Wanted to follow up on the issue.
I found and tried a suggestion by this thoughtful soul:
https://stackoverflow.com/users/622140/james
On centos 7: yum install awscli
Quote:
. . . I ran across documentation on how to get the AWS S3 CLI sync command to synchronize buckets with massive parallelization. The following commands will tell the AWS CLI to use 1,000 threads to execute jobs (each a small file or one part of a multipart copy) and look ahead 100,000 jobs:
|
Code:
aws configure set default.s3.max_concurrent_requests 1000
aws configure set default.s3.max_queue_size 100000
After executing the aws configure set commands above, use the sync command as follows:
Code:
aws s3 sync s3://source-bucket/source-path s3://destination-bucket/destination-path
Result: 1TB copy from bucket A to bucket B in 6 hours; or, roughly 47.5 MB/s.
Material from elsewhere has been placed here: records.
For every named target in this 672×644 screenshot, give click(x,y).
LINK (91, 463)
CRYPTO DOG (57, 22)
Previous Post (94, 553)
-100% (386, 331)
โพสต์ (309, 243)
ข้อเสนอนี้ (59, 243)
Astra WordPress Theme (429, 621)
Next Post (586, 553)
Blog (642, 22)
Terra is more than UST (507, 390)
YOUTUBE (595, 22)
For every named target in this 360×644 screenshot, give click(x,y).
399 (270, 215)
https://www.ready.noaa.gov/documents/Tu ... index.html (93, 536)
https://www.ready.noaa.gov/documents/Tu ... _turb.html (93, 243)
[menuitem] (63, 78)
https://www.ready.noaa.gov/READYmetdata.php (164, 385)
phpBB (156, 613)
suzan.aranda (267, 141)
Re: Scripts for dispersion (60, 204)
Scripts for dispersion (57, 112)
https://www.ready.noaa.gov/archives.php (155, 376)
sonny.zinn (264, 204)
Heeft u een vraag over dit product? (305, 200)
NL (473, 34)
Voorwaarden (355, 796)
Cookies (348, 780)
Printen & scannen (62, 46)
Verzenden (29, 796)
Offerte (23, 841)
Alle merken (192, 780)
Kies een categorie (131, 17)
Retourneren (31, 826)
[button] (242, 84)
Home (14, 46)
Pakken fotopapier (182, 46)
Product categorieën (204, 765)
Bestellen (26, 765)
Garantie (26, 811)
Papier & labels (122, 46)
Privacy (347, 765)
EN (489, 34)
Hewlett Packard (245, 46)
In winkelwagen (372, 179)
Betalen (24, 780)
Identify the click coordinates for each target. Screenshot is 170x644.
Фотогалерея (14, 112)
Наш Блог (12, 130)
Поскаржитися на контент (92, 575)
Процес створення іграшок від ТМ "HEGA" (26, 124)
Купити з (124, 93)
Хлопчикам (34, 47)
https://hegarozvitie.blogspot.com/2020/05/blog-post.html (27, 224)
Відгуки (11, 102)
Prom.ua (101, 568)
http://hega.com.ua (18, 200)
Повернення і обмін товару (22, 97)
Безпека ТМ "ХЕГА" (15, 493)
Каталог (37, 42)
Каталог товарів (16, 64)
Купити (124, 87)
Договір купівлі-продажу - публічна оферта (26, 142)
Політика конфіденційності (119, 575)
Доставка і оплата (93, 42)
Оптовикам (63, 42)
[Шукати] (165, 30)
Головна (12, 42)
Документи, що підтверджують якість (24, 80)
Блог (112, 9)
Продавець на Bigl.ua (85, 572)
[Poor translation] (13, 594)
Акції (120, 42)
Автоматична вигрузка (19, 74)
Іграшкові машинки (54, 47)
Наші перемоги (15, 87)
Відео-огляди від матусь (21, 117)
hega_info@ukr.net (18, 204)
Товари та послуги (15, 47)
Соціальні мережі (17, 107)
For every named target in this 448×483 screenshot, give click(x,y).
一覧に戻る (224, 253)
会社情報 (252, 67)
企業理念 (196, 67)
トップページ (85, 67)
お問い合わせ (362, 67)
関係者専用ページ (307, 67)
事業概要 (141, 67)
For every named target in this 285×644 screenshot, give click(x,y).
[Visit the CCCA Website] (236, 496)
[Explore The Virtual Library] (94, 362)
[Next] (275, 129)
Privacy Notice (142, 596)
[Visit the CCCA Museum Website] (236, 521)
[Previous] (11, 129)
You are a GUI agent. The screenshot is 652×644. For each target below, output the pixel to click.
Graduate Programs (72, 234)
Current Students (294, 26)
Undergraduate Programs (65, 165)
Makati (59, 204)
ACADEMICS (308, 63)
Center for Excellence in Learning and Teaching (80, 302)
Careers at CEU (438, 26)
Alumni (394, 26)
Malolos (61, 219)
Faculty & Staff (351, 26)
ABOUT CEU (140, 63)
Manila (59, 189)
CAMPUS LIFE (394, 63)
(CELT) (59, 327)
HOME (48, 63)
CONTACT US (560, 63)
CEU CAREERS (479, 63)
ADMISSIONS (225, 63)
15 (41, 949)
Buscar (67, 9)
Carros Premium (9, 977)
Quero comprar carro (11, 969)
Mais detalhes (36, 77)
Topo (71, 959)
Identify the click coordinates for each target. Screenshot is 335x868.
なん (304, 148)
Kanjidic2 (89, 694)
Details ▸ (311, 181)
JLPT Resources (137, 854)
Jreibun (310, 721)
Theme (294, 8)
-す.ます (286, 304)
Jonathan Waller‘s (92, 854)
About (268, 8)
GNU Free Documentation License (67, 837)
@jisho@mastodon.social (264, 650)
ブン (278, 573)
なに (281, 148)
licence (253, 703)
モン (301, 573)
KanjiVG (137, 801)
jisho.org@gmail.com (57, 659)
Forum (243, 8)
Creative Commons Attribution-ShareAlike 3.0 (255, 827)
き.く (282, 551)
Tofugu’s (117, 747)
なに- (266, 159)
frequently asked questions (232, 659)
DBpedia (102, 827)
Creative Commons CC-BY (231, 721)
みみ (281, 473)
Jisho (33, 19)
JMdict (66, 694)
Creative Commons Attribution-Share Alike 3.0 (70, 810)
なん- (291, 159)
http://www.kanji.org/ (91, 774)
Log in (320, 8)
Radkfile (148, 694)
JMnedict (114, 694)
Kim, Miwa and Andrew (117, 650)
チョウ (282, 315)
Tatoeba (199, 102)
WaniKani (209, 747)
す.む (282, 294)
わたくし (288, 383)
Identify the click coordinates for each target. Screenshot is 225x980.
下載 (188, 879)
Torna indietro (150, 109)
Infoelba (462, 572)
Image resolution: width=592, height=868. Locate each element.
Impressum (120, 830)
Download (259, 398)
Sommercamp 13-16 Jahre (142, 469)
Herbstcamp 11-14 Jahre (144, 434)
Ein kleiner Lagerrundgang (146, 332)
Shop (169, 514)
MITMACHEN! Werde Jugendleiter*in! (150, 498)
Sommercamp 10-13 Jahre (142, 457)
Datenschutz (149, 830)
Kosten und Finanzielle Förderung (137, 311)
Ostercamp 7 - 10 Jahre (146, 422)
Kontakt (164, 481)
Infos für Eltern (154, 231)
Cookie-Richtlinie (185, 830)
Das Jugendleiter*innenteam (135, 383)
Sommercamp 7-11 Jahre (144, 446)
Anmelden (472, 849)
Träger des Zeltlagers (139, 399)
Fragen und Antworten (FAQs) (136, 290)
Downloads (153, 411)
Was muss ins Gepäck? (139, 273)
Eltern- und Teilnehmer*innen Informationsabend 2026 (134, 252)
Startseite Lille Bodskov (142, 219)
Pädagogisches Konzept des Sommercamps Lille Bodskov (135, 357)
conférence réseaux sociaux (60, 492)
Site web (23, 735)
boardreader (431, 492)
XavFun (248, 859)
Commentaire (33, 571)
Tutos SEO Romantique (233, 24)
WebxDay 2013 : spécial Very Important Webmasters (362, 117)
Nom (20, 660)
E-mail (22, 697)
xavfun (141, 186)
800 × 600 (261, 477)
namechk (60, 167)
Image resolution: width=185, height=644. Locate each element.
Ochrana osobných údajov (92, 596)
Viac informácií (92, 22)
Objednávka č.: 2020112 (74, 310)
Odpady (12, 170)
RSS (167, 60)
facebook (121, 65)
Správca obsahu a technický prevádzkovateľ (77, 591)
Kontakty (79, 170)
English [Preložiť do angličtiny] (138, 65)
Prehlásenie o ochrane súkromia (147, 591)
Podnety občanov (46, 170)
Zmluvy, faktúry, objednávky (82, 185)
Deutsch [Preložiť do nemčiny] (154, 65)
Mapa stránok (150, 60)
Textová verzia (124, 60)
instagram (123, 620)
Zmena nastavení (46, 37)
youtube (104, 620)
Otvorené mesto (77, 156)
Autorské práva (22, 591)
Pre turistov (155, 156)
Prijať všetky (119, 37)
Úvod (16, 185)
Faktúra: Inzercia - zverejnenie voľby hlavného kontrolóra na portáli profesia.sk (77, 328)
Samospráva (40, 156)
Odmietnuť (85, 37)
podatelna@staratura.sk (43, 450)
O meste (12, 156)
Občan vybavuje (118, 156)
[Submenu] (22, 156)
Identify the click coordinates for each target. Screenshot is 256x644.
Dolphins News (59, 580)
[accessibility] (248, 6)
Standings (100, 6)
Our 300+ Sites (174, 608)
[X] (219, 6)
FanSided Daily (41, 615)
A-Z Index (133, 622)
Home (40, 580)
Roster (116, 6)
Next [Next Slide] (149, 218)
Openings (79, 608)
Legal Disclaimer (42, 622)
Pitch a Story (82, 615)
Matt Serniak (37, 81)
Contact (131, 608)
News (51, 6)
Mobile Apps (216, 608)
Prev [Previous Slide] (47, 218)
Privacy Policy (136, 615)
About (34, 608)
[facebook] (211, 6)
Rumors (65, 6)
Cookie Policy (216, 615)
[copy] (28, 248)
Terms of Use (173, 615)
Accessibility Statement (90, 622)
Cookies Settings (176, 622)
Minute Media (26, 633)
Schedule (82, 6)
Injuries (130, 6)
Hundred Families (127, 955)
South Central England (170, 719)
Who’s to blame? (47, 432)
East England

6 hours vs. 10 - 14 days using s3cmd - enormous improvement.
I observed the aws s3 sync command created more processes than I could count, used 10% - 32% cpu across all 8 cores on a Xeon cpu, and grabbed roughly 8 GB's of RAM.
James from stackoverflow achieved much higher data transfer rates up to 700MiB/s transferring files between 3 to 50 GB in size; whereas, I was transferring hundreds of thousands of files of much smaller size.
This may explain our speed differences.